No pocas veces se ha destruido a la república y con ella los derechos de los mexicanos. Así ocurrió con el Imperio de Maximiliano, apoyado por el partido conservador y las armas del “apóstata de la democracia”, como llamara Víctor Hugo a Napoleón el pequeño. Fue menester cargar los documentos fundamentales de la nación en los carruajes de la República, que Juárez y sus más cercanos se encargaron de proteger en el Norte, hasta que la fortuna y el esfuerzo militar lograron la restauración de la primera democracia mexicana. Después vino la dictadura de Porfirio Díaz, que terminó cuando Madero concentró a los demócratas y venció al dictador en las urnas. Asesinado Madero, la mala suerte que corrieron las facciones “maderistas” durante la revolución definió una forma vicaria de abolición de la república al instaurarse el sistema de partido hegemónico que dominó el siglo XX. Esta fue la “dictadura perfecta” fundada por los ancestros del PRI sobre los cadáveres del maderismo. Para removerla fue necesaria la conjunción de las fuerzas democráticas de todos los signos políticos que, unidas a amplios grupos de la sociedad civil, crecieron hasta poner a la cúpula del poder priista en la disyuntiva de la apertura o el endurecimiento. El resultado fue la transición democrática en la que el país se empeñó desde 1994 y que consiguió establecer una democracia con instituciones de alta calidad. En 2018 llegó otra usurpación de la democracia, la que está en curso a manos de Morena y este otro “apóstata de la democracia”, Andrés Manuel López Obrador, que la equipara desvergonzadamente con las grandes reformas de nuestra historia.

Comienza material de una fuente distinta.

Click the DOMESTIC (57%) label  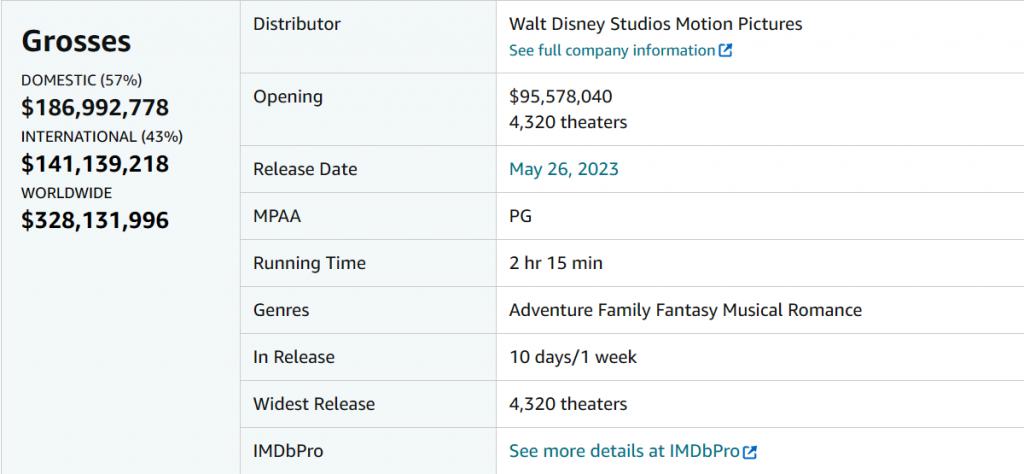point(81,79)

La mal llamada transformación es la destrucción del orden democrático que México decidió establecer en una nueva fase de construcción republicana, apostando a la pluralidad política de la sociedad mexicana. No puede llamarse “transformación” a la monstruosa concentración del poder en el presidente para imponer su capricho a la nación. No es digna de ese nombre la desgobernanza en la que han resultado sus medidas en prácticamente todos los renglones de política pública, especialmente aquellos que han violentado los derechos sociales y políticos por vía del burdo ejercicio del poder sin límites o la legislación a modo que emana de su séquito legislativo. Aunque AMLO trate de ocultarlo, los mayores beneficiarios de sus políticas han sido los grandes intereses económicos. Se han llenado los bolsillos más que nunca y han retornado al capitalismo salvaje, del que empezábamos a salir limitando el poder presidencial y sus complicidades con los magnates mediante instituciones de regulación y contrapoder. Es cierto que las transferencias en efectivo le han atraído la simpatía de sectores populares. Sin embargo, estas ayudas palidecen frente al socavamiento de los beneficios que han dejado de recibir millones de personas a través de los sistemas de salud pública y educación; que han sido derruidos en la médula y sobreviven solo por los esfuerzos de sus trabajadores. Con las reformas propuestas el 5 de febrero, el presidente pretende extender esta devastación al sistema de pesos y contrapesos que la transición democrática instauró al hacer de los tres poderes del Estado ramas independientes entre sí, capaces de vigilarse mutuamente, y al impulsar un federalismo que empezó a dar sus primeros balbuceos luego de décadas de subordinación política y precariedad administrativa.

El plan de López Obrador para conseguir el 69% de los votos para el Senado —y el dominio absoluto sobre los tres poderes— es factible únicamente con un fraude electoral masivo. AMLO ha apostado su resto. Si lo consigue mediante la elección de Estado en curso, la República habrá sucumbido nuevamente. Como en otros duros pasajes de nuestra historia, a todos los demócratas les corresponde la responsabilidad de detener el golpe. La elección de 2024 porta este karma. No se trata de una elección entre la izquierda progresista y la derecha conservadora, sino de la defensa de la república democrática contra la banda que pretende entronizarse en una nueva autocracia.